## THE PROBLEM:
Copy the entries word for word, starting at the line that contains "Where should I click to: Select the TSLA" and ending at the line that contains "pos(160,14)".

## DATA ENTRIES:

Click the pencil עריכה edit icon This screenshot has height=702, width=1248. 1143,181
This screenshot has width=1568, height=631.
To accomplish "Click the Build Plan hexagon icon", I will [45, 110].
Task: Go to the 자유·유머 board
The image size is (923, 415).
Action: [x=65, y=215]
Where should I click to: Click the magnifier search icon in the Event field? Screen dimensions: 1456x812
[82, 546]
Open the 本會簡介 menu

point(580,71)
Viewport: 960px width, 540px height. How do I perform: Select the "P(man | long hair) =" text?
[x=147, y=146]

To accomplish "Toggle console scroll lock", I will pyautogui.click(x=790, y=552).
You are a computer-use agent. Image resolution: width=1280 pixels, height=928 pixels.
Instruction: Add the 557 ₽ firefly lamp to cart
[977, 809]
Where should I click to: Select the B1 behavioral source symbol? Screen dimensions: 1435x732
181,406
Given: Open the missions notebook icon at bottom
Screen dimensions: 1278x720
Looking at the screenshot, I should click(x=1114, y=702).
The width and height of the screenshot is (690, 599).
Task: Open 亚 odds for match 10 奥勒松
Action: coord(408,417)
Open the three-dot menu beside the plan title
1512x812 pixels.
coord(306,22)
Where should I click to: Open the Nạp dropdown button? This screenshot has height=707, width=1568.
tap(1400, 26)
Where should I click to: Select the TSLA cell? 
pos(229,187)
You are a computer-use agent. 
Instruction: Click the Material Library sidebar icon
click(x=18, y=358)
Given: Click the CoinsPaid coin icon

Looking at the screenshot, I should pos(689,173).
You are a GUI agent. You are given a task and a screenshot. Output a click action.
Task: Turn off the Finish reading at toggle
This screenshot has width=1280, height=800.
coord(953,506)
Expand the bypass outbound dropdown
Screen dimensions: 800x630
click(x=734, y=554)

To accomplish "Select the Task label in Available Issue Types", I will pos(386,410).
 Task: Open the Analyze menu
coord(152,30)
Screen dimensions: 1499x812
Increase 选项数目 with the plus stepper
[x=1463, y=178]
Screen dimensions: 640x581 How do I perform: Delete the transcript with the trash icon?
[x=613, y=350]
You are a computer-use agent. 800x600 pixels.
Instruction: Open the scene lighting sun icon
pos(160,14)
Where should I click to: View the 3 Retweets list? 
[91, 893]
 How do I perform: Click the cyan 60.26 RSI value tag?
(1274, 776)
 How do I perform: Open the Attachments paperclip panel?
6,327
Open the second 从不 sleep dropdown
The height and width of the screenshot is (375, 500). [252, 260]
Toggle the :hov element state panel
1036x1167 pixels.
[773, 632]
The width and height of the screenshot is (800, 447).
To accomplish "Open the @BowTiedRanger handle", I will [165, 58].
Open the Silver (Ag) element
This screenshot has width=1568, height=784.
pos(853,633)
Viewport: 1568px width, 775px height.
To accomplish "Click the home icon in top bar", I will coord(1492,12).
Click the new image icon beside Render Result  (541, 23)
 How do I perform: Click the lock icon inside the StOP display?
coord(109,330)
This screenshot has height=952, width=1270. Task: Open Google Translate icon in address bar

## TASK RESPONSE:
Where should I click to: Select the TSLA cell? 
pos(229,187)
You are a computer-use agent. 
Instruction: Click the Material Library sidebar icon
click(x=18, y=358)
Given: Click the CoinsPaid coin icon

Looking at the screenshot, I should pos(689,173).
You are a GUI agent. You are given a task and a screenshot. Output a click action.
Task: Turn off the Finish reading at toggle
This screenshot has width=1280, height=800.
coord(953,506)
Expand the bypass outbound dropdown
Screen dimensions: 800x630
click(x=734, y=554)

To accomplish "Select the Task label in Available Issue Types", I will pos(386,410).
 Task: Open the Analyze menu
coord(152,30)
Screen dimensions: 1499x812
Increase 选项数目 with the plus stepper
[x=1463, y=178]
Screen dimensions: 640x581 How do I perform: Delete the transcript with the trash icon?
[x=613, y=350]
You are a computer-use agent. 800x600 pixels.
Instruction: Open the scene lighting sun icon
pos(160,14)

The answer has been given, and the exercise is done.